Question

Time taken by a randomly selected applicant for a mortgage to fill out a certain form has a normal distribution with mean value 10 min and standard deviation 3 min. If five individuals fill out a form on one day and six on another, what is the probability that the sample average amount of time taken on each day is at most 11 min

Answer 1

0.6121 = 61.21% probability that the sample average amount of time taken on each day is at most 11 min.

Explanation:

To solve this question, we need to understand the normal probability distribution and the central limit theorem.

Normal Probability Distribution

Problems of normal distributions can be solved using the z-score formula.

In a set with mean
`\mu` and standard deviation
`\sigma`, the z-score of a measure X is given by:

`Z = (X - \mu)/(\sigma)`

The Z-score measures how many standard deviations the measure is from the mean.
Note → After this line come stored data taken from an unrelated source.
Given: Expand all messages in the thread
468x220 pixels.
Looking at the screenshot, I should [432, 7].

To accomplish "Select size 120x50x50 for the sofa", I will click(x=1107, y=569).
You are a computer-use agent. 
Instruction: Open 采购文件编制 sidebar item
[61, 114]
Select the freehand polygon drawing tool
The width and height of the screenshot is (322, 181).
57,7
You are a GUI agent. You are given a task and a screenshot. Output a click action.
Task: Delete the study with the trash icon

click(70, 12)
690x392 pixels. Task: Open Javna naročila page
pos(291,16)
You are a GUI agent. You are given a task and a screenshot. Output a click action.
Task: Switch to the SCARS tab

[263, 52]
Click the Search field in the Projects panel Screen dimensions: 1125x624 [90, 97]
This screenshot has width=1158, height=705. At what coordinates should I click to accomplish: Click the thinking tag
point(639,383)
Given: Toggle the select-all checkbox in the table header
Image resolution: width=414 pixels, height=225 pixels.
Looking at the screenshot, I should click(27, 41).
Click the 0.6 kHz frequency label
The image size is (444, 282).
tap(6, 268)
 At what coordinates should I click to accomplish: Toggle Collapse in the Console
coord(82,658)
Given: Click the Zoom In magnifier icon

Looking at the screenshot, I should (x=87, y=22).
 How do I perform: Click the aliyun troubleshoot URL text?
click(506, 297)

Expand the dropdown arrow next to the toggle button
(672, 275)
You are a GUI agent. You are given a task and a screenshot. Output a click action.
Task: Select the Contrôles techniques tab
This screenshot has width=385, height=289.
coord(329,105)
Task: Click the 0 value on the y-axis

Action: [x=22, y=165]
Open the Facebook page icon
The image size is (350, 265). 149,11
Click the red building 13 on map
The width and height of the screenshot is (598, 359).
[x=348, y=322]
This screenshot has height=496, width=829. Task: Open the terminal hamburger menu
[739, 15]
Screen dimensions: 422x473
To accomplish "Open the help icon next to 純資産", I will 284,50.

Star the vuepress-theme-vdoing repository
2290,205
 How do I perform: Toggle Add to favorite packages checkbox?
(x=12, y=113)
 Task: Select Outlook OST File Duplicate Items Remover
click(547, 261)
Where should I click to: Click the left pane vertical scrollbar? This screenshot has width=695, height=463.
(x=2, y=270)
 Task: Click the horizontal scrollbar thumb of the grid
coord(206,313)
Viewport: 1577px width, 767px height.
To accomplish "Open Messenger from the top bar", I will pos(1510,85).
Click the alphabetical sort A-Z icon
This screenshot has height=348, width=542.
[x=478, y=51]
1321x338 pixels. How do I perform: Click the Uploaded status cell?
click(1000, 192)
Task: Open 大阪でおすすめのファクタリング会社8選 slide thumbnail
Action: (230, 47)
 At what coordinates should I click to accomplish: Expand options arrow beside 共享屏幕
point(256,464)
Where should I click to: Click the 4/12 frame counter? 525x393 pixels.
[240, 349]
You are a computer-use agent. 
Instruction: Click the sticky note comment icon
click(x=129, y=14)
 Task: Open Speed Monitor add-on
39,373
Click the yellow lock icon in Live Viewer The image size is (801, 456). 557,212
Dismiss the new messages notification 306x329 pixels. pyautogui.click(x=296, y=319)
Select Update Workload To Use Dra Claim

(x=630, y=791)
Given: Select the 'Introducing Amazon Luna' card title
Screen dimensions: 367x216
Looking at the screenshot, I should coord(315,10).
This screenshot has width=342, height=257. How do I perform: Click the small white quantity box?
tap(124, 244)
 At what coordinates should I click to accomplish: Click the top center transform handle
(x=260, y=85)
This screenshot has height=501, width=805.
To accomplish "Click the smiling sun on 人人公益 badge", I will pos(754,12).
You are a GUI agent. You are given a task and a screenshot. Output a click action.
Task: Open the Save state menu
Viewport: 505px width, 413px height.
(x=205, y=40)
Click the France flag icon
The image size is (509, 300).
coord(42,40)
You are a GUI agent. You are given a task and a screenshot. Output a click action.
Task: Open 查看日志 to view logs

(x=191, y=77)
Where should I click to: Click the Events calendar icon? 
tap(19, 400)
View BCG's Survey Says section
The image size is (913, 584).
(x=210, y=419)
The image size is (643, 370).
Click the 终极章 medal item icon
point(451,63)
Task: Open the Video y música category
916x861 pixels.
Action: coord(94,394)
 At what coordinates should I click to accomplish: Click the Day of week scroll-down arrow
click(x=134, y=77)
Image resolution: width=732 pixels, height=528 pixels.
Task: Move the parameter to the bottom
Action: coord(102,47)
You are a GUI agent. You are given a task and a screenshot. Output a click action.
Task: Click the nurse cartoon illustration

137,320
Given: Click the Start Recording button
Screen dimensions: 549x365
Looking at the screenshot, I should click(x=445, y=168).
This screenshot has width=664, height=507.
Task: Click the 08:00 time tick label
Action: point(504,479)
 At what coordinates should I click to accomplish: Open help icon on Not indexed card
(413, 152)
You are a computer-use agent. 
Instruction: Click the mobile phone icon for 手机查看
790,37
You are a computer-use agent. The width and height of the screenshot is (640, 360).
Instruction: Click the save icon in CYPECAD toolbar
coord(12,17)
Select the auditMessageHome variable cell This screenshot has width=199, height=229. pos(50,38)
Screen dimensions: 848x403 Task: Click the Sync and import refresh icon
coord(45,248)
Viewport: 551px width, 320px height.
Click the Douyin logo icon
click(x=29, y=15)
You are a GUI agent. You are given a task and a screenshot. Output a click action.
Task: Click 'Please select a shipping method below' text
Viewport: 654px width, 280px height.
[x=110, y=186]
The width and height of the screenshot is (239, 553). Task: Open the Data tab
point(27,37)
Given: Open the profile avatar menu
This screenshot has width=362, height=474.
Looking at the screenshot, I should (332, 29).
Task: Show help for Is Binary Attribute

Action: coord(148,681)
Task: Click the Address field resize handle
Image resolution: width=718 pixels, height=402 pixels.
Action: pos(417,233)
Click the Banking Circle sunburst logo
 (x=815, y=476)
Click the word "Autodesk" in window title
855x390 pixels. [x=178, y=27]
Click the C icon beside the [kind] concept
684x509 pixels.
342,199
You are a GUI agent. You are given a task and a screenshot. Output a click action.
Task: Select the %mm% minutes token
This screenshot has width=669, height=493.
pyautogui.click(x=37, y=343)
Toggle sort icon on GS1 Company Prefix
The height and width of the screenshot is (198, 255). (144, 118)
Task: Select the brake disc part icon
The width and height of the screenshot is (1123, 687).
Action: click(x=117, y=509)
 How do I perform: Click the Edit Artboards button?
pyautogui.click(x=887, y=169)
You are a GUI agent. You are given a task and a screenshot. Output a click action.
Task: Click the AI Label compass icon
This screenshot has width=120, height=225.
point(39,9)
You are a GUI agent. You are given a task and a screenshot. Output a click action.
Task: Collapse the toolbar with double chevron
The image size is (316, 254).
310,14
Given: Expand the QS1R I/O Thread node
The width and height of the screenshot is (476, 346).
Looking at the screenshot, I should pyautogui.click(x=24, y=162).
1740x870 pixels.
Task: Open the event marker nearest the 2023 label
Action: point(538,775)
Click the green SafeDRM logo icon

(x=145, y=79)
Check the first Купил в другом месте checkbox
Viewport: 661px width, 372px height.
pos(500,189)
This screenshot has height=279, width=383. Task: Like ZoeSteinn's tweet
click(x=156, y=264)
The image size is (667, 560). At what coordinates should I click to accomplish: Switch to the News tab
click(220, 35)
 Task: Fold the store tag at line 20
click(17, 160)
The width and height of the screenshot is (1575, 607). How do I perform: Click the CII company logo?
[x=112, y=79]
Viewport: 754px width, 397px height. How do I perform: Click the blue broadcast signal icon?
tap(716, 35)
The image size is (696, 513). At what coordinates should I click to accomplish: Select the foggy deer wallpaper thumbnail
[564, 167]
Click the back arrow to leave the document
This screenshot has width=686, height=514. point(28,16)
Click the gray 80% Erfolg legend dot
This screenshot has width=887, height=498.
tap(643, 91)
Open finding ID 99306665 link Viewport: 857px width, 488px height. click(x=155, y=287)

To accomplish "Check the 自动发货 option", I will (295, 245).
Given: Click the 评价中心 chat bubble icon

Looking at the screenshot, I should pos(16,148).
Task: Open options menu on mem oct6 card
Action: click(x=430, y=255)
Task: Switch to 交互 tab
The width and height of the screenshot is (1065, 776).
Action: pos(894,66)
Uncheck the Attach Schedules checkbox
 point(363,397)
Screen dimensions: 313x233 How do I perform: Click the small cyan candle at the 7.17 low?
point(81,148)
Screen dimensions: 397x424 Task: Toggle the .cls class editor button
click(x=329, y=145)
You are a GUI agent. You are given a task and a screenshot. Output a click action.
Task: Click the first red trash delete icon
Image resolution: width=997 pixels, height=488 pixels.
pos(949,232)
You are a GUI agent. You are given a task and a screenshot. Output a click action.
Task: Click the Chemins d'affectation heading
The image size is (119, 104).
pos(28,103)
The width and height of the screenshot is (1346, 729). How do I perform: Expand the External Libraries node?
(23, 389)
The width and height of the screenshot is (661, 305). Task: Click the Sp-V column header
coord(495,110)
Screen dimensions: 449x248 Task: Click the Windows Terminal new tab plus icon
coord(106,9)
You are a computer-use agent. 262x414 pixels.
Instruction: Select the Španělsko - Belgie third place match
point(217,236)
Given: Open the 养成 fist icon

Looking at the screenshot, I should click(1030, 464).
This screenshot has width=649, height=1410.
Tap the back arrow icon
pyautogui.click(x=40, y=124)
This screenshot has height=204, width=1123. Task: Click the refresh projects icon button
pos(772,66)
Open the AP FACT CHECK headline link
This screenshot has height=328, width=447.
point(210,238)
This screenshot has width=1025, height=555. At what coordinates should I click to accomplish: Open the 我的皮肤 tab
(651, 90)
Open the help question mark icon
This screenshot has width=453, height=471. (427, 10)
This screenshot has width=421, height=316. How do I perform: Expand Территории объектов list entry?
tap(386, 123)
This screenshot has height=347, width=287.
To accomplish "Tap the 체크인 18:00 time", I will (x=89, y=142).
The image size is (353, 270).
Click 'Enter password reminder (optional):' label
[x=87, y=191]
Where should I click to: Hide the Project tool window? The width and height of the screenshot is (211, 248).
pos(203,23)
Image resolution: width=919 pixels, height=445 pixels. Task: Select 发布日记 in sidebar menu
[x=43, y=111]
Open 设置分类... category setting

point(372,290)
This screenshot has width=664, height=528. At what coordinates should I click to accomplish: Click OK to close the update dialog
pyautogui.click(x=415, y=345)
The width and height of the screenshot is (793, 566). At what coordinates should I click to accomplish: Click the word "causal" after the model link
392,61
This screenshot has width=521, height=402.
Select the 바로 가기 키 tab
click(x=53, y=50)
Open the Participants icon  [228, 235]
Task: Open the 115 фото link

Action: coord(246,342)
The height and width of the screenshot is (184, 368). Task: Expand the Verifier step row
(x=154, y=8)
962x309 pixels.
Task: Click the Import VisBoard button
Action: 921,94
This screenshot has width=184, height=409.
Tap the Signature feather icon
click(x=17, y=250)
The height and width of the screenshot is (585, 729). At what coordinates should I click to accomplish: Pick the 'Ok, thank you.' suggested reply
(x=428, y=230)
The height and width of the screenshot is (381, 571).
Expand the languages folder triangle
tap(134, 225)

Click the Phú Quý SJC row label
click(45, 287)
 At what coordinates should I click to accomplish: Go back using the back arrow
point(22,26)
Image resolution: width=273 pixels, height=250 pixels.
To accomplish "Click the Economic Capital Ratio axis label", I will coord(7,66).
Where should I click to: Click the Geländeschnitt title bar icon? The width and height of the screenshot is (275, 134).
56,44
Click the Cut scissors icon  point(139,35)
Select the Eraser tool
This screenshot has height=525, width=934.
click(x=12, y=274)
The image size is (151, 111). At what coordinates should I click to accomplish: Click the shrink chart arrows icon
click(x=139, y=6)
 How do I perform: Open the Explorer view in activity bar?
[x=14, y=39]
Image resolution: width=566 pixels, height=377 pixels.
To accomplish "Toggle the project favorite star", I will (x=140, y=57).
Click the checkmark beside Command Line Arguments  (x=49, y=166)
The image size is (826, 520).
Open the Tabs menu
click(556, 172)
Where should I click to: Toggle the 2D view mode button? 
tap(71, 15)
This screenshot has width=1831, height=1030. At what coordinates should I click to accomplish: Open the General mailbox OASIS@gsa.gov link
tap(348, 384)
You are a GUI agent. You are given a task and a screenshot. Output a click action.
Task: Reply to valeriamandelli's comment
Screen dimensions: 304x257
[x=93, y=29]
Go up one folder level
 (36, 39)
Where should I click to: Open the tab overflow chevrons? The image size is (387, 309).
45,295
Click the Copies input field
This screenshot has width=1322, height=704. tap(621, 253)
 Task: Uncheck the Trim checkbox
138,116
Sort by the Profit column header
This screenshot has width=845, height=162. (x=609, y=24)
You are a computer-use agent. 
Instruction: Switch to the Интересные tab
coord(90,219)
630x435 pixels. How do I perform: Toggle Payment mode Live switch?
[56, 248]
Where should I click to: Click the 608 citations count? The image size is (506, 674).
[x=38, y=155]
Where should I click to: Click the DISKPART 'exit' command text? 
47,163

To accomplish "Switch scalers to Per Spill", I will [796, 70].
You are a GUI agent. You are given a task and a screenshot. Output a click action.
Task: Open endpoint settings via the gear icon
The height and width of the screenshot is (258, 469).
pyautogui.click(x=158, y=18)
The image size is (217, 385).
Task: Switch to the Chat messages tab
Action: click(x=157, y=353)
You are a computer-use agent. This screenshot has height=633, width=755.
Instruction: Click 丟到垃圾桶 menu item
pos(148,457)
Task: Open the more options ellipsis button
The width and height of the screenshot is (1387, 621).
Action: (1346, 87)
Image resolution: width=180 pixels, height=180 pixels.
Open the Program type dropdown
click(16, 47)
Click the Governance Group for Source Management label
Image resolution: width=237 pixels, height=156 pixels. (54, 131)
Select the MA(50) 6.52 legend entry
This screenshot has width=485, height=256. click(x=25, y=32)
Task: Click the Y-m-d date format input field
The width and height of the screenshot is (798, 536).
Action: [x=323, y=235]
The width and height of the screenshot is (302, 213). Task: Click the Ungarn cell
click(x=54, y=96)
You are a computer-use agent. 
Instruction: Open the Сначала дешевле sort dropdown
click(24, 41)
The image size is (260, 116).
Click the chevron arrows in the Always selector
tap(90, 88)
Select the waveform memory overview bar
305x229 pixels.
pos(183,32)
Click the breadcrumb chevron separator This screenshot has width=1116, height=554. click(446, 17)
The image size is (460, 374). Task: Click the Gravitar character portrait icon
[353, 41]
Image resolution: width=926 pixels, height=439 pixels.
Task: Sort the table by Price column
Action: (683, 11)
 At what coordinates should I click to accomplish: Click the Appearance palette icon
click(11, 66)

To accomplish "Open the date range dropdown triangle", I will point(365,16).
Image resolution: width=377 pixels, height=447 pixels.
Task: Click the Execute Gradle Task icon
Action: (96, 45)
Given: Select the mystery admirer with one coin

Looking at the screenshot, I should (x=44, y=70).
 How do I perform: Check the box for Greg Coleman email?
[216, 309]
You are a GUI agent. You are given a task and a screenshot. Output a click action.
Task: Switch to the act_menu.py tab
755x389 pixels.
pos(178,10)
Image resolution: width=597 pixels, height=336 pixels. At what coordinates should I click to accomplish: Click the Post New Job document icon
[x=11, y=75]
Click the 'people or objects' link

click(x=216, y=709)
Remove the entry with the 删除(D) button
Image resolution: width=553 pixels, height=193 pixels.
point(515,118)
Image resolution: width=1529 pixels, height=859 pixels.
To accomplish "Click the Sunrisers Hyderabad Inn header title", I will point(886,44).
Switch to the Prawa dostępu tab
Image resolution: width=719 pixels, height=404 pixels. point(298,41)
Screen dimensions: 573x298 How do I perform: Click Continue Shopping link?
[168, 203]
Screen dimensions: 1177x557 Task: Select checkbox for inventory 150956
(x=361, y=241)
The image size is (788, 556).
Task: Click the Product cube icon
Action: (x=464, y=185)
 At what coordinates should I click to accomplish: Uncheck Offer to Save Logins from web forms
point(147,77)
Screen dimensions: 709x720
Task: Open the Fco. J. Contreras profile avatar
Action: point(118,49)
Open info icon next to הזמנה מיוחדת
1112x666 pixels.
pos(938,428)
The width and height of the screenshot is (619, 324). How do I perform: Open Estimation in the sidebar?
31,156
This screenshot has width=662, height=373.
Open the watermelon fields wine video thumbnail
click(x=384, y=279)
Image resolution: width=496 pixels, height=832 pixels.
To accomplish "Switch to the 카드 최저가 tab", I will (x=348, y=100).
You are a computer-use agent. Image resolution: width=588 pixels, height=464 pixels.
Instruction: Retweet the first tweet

After finding the Z-score, we look at the z-score table and find the p-value associated with this z-score. This p-value is the probability that the value of the measure is smaller than X, that is, the percentile of X. Subtracting 1 by the p-value, we get the probability that the value of the measure is greater than X.

Central Limit Theorem

The Central Limit Theorem establishes that, for a normally distributed random variable X, with mean
`\mu` and standard deviation
`\sigma`, the sampling distribution of the sample means with size n can be approximated to a normal distribution with mean
`\mu` and standard deviation
`s = (\sigma)/(√(n))`.

For a skewed variable, the Central Limit Theorem can also be applied, as long as n is at least 30.

Normal distribution with mean value 10 min and standard deviation 3 min.

This means that
`\mu = 10, \sigma = 3`

First day:

5 individuals, so
`n = 5, s = (3)/(√(5))`

The probability is the p-value of Z when X = 11. So

`Z = (X - \mu)/(\sigma)`

By the Central Limit Theorem

`Z = (X - \mu)/(s)`

`Z = (11 - 10)/((3)/(√(5)))`

`Z = 0.745`

`Z = 0.745` has a p-value of 0.7719.

Second day:

6 individuals, so
`n = 6, s = (3)/(√(6))`

`Z = (X - \mu)/(s)`

`Z = (11 - 10)/((3)/(√(6)))`

`Z = 0.817`

`Z = 0.817` has a p-value of 0.793.

What is the probability that the sample average amount of time taken on each day is at most 11 min?

Each day is independent of other days, so we multiply the probabilities.

0.7719*0.793 = 0.6121

0.6121 = 61.21% probability that the sample average amount of time taken on each day is at most 11 min.